- _ИЗУЧИТЕ МАТЕРИАЛ_:
1: Кто, согласно тексту о способностях дерини, сознательно поощрял новое правило о прикосновении к голове или шее?
2: Перепишите часть текста о способностях дерини, начиная со слов «На что, помимо» и вплоть до слов «даже с духовником.», заменив «этической дилеммы» на «нравственной проблемы».

- _ТЕКСТ ДЛЯ АНАЛИЗА_:
Магия Дерини - Куртц Кэтрин Ирен. Страница 11

Все разведчики знали, что, когда бы они ни прибыли к королю или его доверенному лицу с донесением, если это вносило ясность, их могли подвергнуть процедуре считывания мыслей, и большинство из них поняли, что противиться этому не следует, тем более бояться. Они также приняли новое правило, сознательно поощряемое Келсоном и Морганом, в соответствии с которым дерини всегда должны прикасаться к голове или шее тех, мысли они обязаны прочесть. В действительности же рука, запястье или другая часть тела с таким же успехом подошли бы для этого, а дерини смогли бы проникнуть в сознание даже сквозь перчатку или другую одежду, если это необходимо; однако Келсон чувствовал, что если люди будут по крайней мере думать, что возможности дерини ограничены хотя бы в этом плане, это может рассеять некоторые из опасений, касающихся непосредственного общения с ними на регулярной основе. (Королевское правосудие.)

На что, помимо техники, особенно стоит обратить здесь внимание, так это на возможное возникновение этической дилеммы именно такого применения способностей дерини. С военной точки зрения сама процедура говорит в свою пользу, так как она не отнимает много времени, во время нее не произносится ни слова и исключается возможность опущения важных деталей или неверного истолкования результатов наблюдения. С другой стороны, кто может гарантировать, все ограничится чтением разведывательного донесения, а не перерастет в посягательство на право личности на частную жизнь? Можно возразить, что вассал не должен иметь секретов от короля, однако где провести черту между тем, что относить к интересам короля, а что должно отнести в личную сферу граждан. В теории и в действительности дерини имеет доступ к информации, которую объект, вероятно, не пожелает разделить даже с духовником.

На практике же большинство дерини не станут заходить далее оговоренных заранее пределов или того, что относится по своей природе к обязанностям субъекта. Так, проникновение в сознание разведчика обычно ограничивается его разведывательным донесением и сопутствующими наблюдениями. Если же возникает подозрение в честности обследуемого субъекта, то большинство дерини не станут терять время и усилия на “ловлю рыбки в мутной воде”.

- _ПРЕДСТАВЛЕННЫЙ МАТЕРИАЛ_:
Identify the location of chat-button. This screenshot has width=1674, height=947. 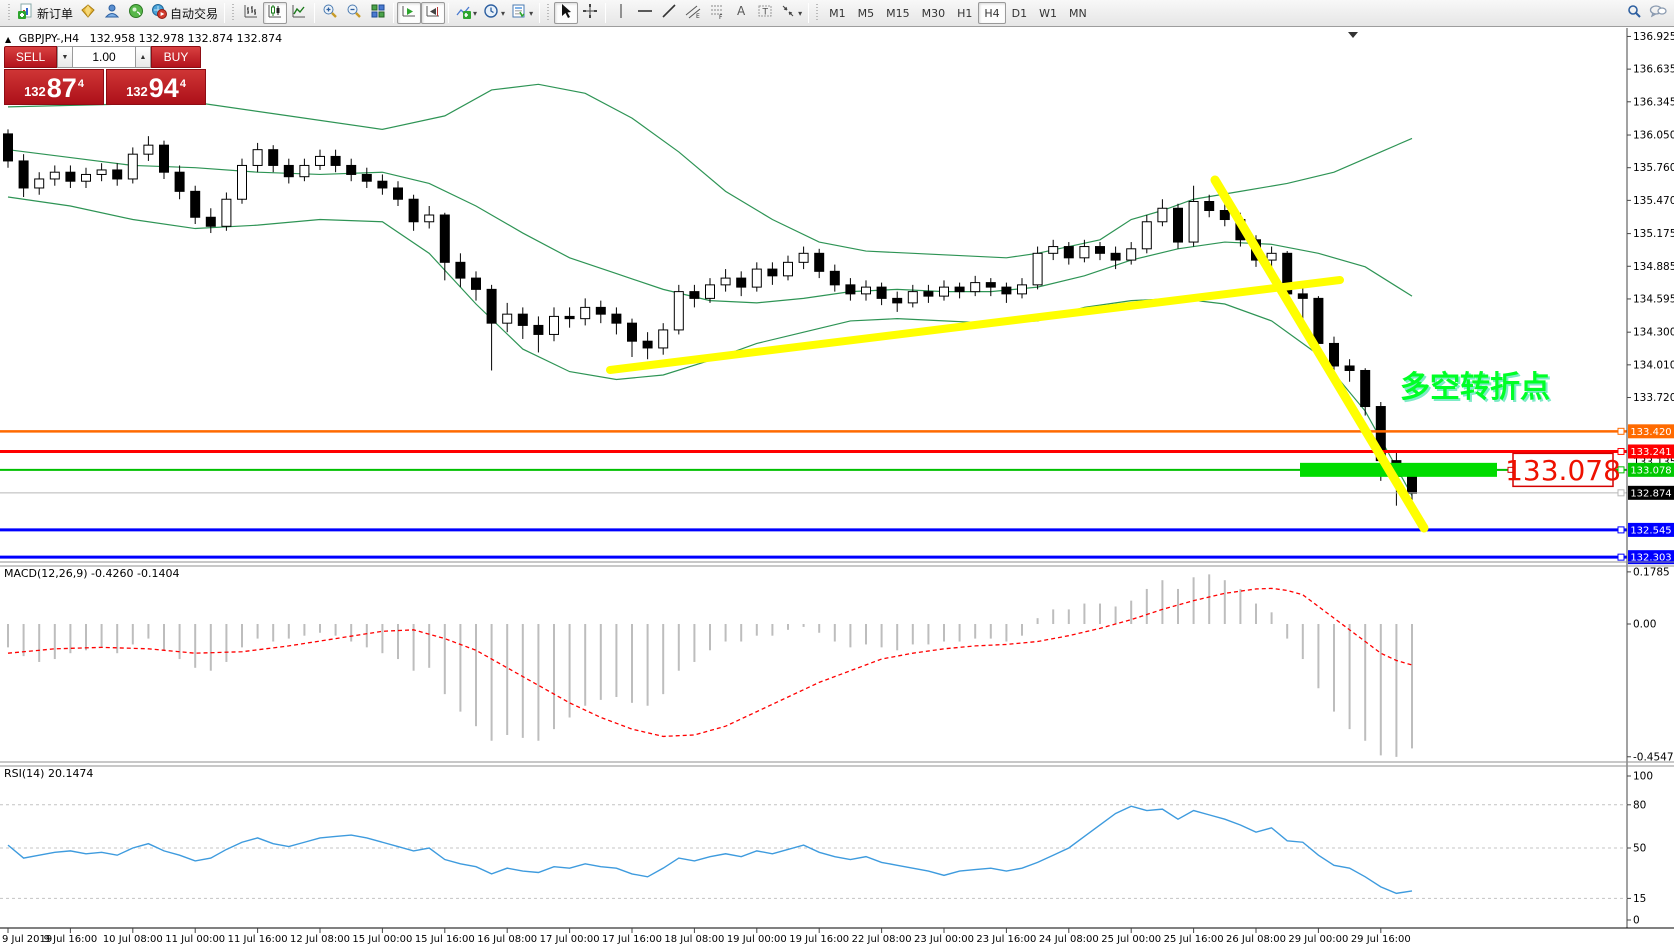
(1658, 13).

---

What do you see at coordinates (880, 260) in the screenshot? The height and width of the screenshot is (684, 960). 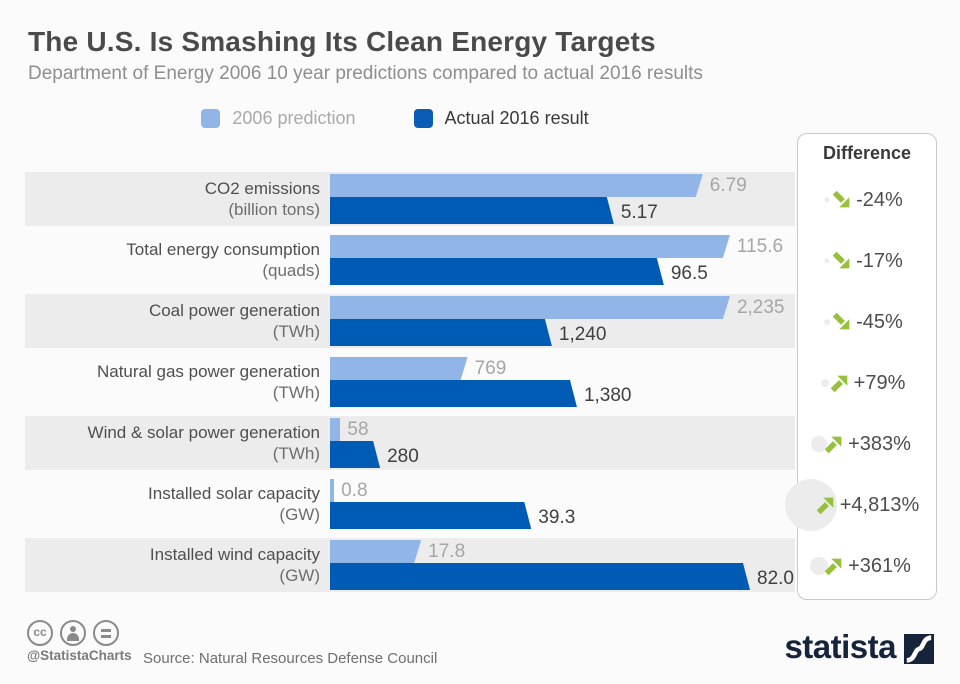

- _ОТВЕТЫ К ЗАДАНИЯМ_:
1: Келсон и Морган.

2:
На что, помимо техники, особенно стоит обратить здесь внимание, так это на возможное возникновение нравственной проблемы именно такого применения способностей дерини. С военной точки зрения сама процедура говорит в свою пользу, так как она не отнимает много времени, во время нее не произносится ни слова и исключается возможность опущения важных деталей или неверного истолкования результатов наблюдения. С другой стороны, кто может гарантировать, все ограничится чтением разведывательного донесения, а не перерастет в посягательство на право личности на частную жизнь? Можно возразить, что вассал не должен иметь секретов от короля, однако где провести черту между тем, что относить к интересам короля, а что должно отнести в личную сферу граждан. В теории и в действительности дерини имеет доступ к информации, которую объект, вероятно, не пожелает разделить даже с духовником.